On Saturday the 14th September 1991 something unprecedented happened. The National Peace Accord was signed by all the major political organisations in South Africa* at the Carlton Hotel in Johannesburg. The agreement called on political parties to lay down their weapons in order to create an environment conducive to free and fair negotiations. It was the first peace accord in history to be signed by warring parties during, rather than after, a conflict.
With the unbanning of the various political organisations and the release of political prisoners in the early part of 1990, the future of South Africa balanced on a precipice. The National Party were desperately trying to hold onto the remnants of their power in the face of fierce opposition from the ANC and other political parties. Rather than seeing political violence declining as apartheid drew to an end, the number of deaths had escalated dramatically, with political subterfuge being the order of the day. In an effort to quell the violence, leaders of 23 organisations and political parties committed themselves to the peace process by signing the National Peace Accord (NPA).

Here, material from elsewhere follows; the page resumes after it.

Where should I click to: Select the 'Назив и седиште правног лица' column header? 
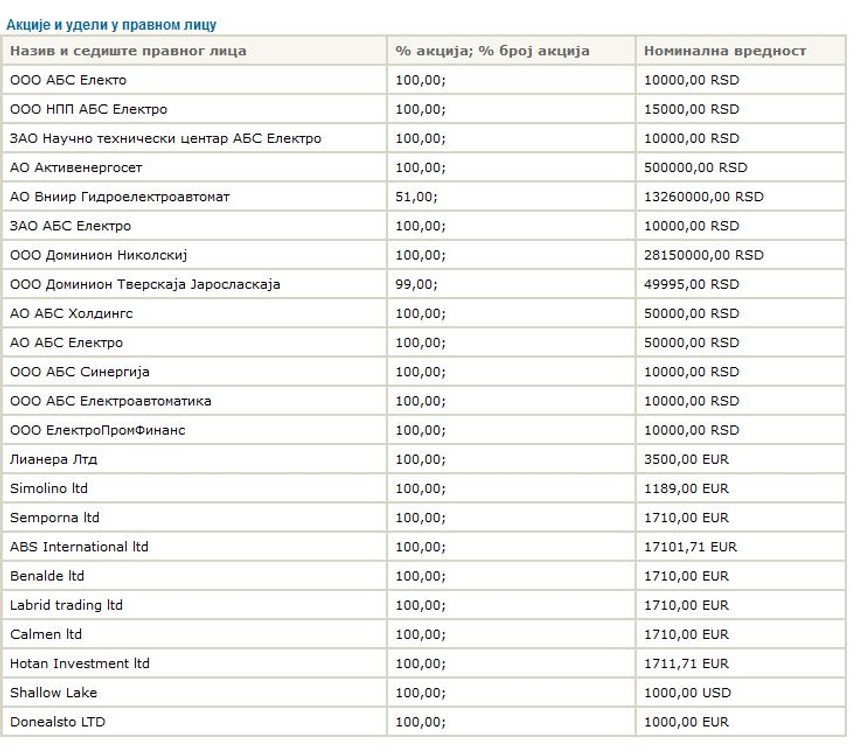[128, 51]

The structure of the NPA included a National Peace Secretariat, 11 regional peace committees, more than 200 local peace committees, and approximately 15 000 peace monitors. The peace committees were involved in trying to resolve a wide range of disputes, including issues around permits for political marches, boycotts, and industrial action, such as hospital workers’ or teachers’ strikes. There was great mistrust of the police, who understandably were viewed as agents of the government rather than protectors of the people. As such, police presence often escalated violence, rather than combatting it. Formal negotiation structures were established in terms of the NPA. In the Wits/Vaal region, for example, the peace committee brokered an agreement whereby the marshals would form the first line of defence, the peace monitors the second, with the SAP being the third and last resort.
The peace committees would deploy peace monitors to most political events. Peace monitors represented all races and political affiliations, worked on a volunteer basis, and were trained in negotiation and conflict resolution techniques.
Monitors would often enter very dangerous and sometimes life-threatening situations in order to try to resolve disputes before violence could erupt, and had to deal with the emotional and psychological trauma of seeing the effects of violence day after day. Volunteer psychologists played an important role in the process by helping the peace monitors to deal with the trauma of what they were exposed to. Although perhaps insufficient, private business also played its part by providing resources. Catering companies might offer food, with car hire businesses providing vehicles for peace monitors, and paint and construction companies helping to rebuild war-torn townships.
The National Peace Accord and its associated structures thankfully had a positive impact. The combined effort of local peace monitors and international observers drastically reduced the violence which had previously been rife during political demonstrations and marches. In fact violence in most areas of the country fell substantially once the peace structures began to take effect:
Following a shaky start, the peace structures have engaged in a slow, stubborn attrition, pushing violence back…..Could it be because more ordinary people are talking, training and practising non-violent conflict resolution in today’s South Africa than anywhere in the world?” Bishop Peter Storey, The Star, 24th December 1993
The peace monitors deployed in the early 1990s played a crucial role in reimposing the rule of law and bringing peace to many strife-torn communities. Volunteers working as monitors acted as buffers between political groups and security forces, demonstrating how negotiation and conflict resolution skills can be used to control opposing groups and limit violence without the use of counter-violence.
But peace doesn’t come cheap. Funding for the NPA was provided by government, with the budget for the 1993/4 financial year being recorded as R41.175 million. These funds were topped up by British and Danish contributions, but still did not come anywhere close to reflecting the actual costs of maintaining the peace structures. Without the aid the volunteer monitors, South Africa’s relatively peaceful transition to a democratic society may not have been possible.
* The Pan African Congress and Azanian People’s Organisation attended the proceedings, but refused to sign the accord, stating that they didn’t want to be part of any structure that included the government. They were also not convinced that the political environment in South Africa was conducive to liberation armies laying down their weapons.